START Excerpt
Diagram depicting the anti-rollback safety feature

The familiar "click-clack" sound that occurs as a roller coaster train ascends the lift hill is not caused by the chain itself. The cause for this noise is actually a safety device used on lift hills—the anti-rollback device. The anti-rollback device is a standard safety feature, typically consisting of a continuous, saw-toothed, section of metal, forming a linear ratchet.

Roller coaster trains are fitted with anti-rollback "dogs", essentially heavy-duty pieces of metal that fall and rest in each groove of the anti-rollback device on the track as the trains ascend the lift-hill. This makes the "clicking" sound and allows the train to go upwards only, effectively preventing the train from rolling back down the hill should it ever encounter a power failure or broken chain.
END Excerpt
START Supplied data
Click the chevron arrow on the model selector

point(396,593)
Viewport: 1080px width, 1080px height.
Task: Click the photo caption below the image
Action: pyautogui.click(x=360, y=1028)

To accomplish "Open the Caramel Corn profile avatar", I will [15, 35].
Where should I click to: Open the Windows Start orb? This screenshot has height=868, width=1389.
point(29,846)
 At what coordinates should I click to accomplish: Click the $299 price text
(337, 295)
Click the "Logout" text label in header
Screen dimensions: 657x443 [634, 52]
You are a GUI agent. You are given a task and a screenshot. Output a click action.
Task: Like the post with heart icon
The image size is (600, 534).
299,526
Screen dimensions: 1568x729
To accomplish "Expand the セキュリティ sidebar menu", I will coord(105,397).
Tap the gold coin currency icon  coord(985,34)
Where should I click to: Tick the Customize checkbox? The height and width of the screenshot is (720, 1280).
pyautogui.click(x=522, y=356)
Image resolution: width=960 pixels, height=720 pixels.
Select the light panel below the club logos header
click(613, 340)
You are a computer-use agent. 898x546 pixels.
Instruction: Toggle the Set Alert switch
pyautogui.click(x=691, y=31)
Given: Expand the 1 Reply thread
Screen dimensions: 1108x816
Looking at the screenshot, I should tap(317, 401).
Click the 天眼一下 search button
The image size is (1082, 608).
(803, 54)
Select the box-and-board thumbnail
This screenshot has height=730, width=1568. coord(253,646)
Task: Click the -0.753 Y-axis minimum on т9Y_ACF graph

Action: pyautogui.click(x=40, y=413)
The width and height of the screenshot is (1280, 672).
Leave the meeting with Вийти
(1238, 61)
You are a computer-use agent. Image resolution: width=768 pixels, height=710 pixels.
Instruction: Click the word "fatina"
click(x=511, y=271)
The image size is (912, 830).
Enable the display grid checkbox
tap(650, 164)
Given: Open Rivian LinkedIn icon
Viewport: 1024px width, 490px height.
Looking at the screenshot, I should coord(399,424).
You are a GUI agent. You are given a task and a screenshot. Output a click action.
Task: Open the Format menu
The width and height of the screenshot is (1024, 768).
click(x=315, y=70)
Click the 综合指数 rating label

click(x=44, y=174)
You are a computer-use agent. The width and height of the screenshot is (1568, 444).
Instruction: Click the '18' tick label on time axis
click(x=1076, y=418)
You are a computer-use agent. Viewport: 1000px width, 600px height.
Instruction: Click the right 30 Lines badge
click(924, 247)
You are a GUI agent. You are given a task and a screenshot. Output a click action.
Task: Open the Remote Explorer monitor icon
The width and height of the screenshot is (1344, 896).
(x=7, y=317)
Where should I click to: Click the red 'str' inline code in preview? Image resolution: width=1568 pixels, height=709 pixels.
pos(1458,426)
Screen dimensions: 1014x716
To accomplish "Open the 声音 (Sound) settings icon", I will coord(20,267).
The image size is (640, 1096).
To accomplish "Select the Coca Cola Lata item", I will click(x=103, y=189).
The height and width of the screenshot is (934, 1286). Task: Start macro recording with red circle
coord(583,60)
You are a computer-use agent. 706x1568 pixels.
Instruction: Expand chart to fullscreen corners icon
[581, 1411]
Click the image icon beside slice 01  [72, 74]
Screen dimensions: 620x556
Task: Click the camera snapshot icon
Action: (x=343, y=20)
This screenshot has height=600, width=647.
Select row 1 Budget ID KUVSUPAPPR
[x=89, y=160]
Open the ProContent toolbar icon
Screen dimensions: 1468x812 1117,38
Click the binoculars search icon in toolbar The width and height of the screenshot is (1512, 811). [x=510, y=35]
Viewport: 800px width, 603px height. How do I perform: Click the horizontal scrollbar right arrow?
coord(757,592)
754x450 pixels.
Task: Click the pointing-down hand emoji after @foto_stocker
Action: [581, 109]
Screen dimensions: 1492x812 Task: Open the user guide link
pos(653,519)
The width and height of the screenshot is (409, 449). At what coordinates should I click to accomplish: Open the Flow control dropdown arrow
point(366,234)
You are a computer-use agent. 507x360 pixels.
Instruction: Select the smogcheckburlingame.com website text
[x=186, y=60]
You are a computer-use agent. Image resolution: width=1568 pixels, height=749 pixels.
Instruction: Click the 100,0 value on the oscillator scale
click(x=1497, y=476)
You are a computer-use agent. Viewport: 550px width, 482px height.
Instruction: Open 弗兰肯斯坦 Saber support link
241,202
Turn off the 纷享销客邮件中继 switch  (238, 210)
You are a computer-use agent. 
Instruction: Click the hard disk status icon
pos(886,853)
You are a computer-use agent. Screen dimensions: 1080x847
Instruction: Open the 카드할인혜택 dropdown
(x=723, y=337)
END Supplied data
--- Task list ---
- a) Repeat the anti-rollback passage from "Diagram depicting the" to "a linear ratchet.".
- b) Summarize the anti-rollback passage in two sentences.
- c) Please go on with the anti-rollback passage from where it stops.

--- Outputs in order ---
- a)
Diagram depicting the anti-rollback safety feature

The familiar "click-clack" sound that occurs as a roller coaster train ascends the lift hill is not caused by the chain itself. The cause for this noise is actually a safety device used on lift hills—the anti-rollback device. The anti-rollback device is a standard safety feature, typically consisting of a continuous, saw-toothed, section of metal, forming a linear ratchet.

- b) The "click-clack" heard as a roller coaster train climbs the lift hill comes not from the chain but from the anti-rollback device, usually a continuous saw-toothed section of metal that forms a linear ratchet. Heavy-duty metal "dogs" on the train fall into each groove as it ascends, making the clicking sound and letting the train move only upward so it cannot roll back down after a power failure or broken chain.

- c)
This feature was derived from the similar feature originally used on the Mauch Chunk Switchback Railway in Pennsylvania, starting in 1846. Under the power of a stationary steam engine, railway cars were drawn up two uphill planes that had two slightly different early forms of this anti-rollback device. The entire concept of the modern roller coaster was also initially inspired by this railroad.